El sentimiento de no avanzar es realmente nuestro enemigo, el simple hecho de dejar pasar los días sin que estos tengan una repercusión sobre uno mismo, literalmente dejar pasar el tiempo y ver como huye sin que nosotros podamos alcanzarlo, como arena que se escurre entre los dedos.

Limitarnos a quejarnos y ahogarnos en hechos pasados y malestares futuros no es una opción para vivir. Hacer que cada día merezca la pena por algo es lo único que podemos hacer en el presente.

Sentir que cada día has avanzado aunque sea un poco con respecto al anterior.

Solo se vive una vez, tan cierto como repetitivo, tan incierto como que no sabemos lo que nos ocurrirá mañana.

Haz lo que quieras con tu vida que ella hará lo mismo contigo.

miércoles, 28 de septiembre de 2016

Málaga, hasta pronto

Edificios de fachada y tejado,
ciudad de sensaciones y recuerdos,
lo físico siempre lleva a ser olvidado.
Pero nada es solamente táctil
un toque humano,
piedras que llevan a personas,
personas que llevan a lugares,
lugares que cuesta no amarlos.

Como toda ciudad esta tiene un horario,
mañanas de sensación libre,
un cielo siempre soleado,
noches con vida al igual que sus calles,
buena gente,  sus ciudadanos
que saben vivir como nadie
y por ello los tachan de vagos.

Entre ellos a quienes ya considero familia,
tallados en las fachadas
de una ciudad que no significaría nada
si no la compartiera con ellos,
aunque ahora estemos apartados.

Una chiquilla que me dejó descolocado,
que apareció de la nada y conmigo se ha quedado,
¿Por qué?
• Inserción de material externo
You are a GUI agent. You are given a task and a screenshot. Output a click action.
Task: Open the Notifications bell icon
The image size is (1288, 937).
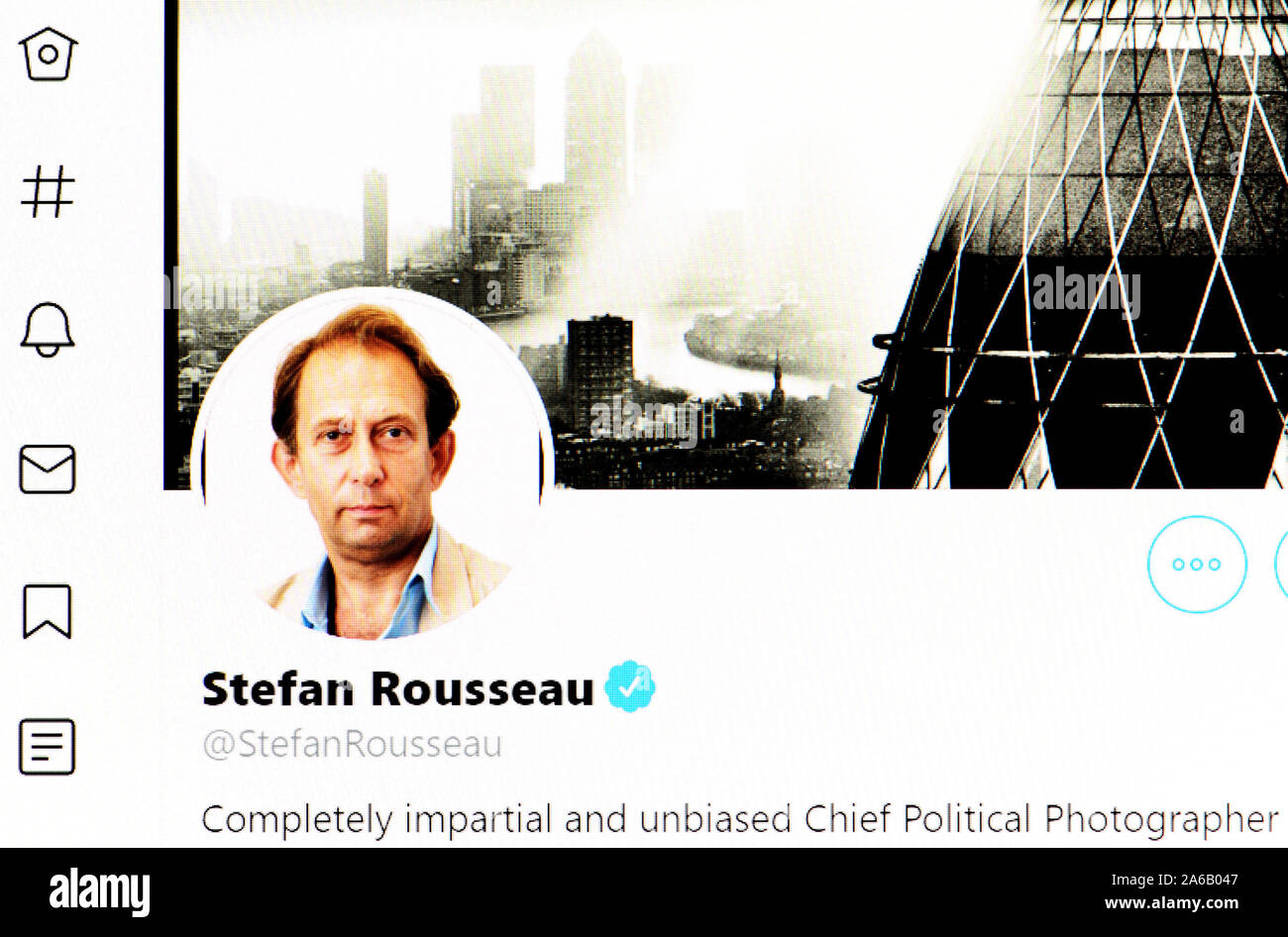click(x=48, y=329)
No lo sé, es lo raro.
Si mi familia está en sus piedras ella en sus cimientos,
en todos lados,
cada vez que pienso en Málaga, la representa,
una ciudad que nunca muere, mi lugar deseado,
no es algo solo físico
son hermanas y hermanos,
y una llamada llanita aunque no le guste,
que me alegra los días
pese a estar separados.

A todos ellos les deseo un gran año,
les echaré de menos para que negarlo,
formáis parte de mi Málaga, no del pasado,
una Málaga que siempre estará allí y a la que pienso volver.

Una ciudad que es más que fachadas y tejados.

viernes, 23 de septiembre de 2016

El farero


Allí, a lo lejos, donde el faro se encuentra.

La luz que guía el camino, la tranquilidad, esa soledad buscada, ¿Quién no ha soñado alguna vez vivir en un faro?

No sé lo que tienen que atraen con gran fuerza, no solo a los barcos sino también a las personas, esa imagen ya anticuada del farero que lleva a soñar a todo soñador.

El sonido de las olas chocarse contra las rocas, la espuma desaparecer…

El frío y la humedad te conducen a recuerdos de joven, esos recuerdos que sobresalen con cariño de tardes de lluvia, de épocas de familia, de juventud ya perdida pero bien vivida, de gente que ya no está a tu lado, ese ambiente de nostalgia que tanto nos apasiona.

Esa sensación de calor en el interior sabiendo que fuera hace todo lo contrario, el café o chocolate caliente…

Las gaviotas sobrevuelan siendo el único ruido proveniente de un ser viviente, por lo demás, tu respiración te marca el ritmo de vida, pausadamente.

Las montañas te rodean, demasiado lejos para resultar imponentes, simplemente forman parte del paisaje, al otro lado, el horizonte, la inmensidad del mar.

Cierras los ojos, notas el viento en tu piel, las gotas de lluvia fina en tu cara. Respiras hondo el aire limpio que te enfría el interior.

Te sientes libre, cansado, calmado, como la vida de aquel farero que en su día, decidió vivir en el mar.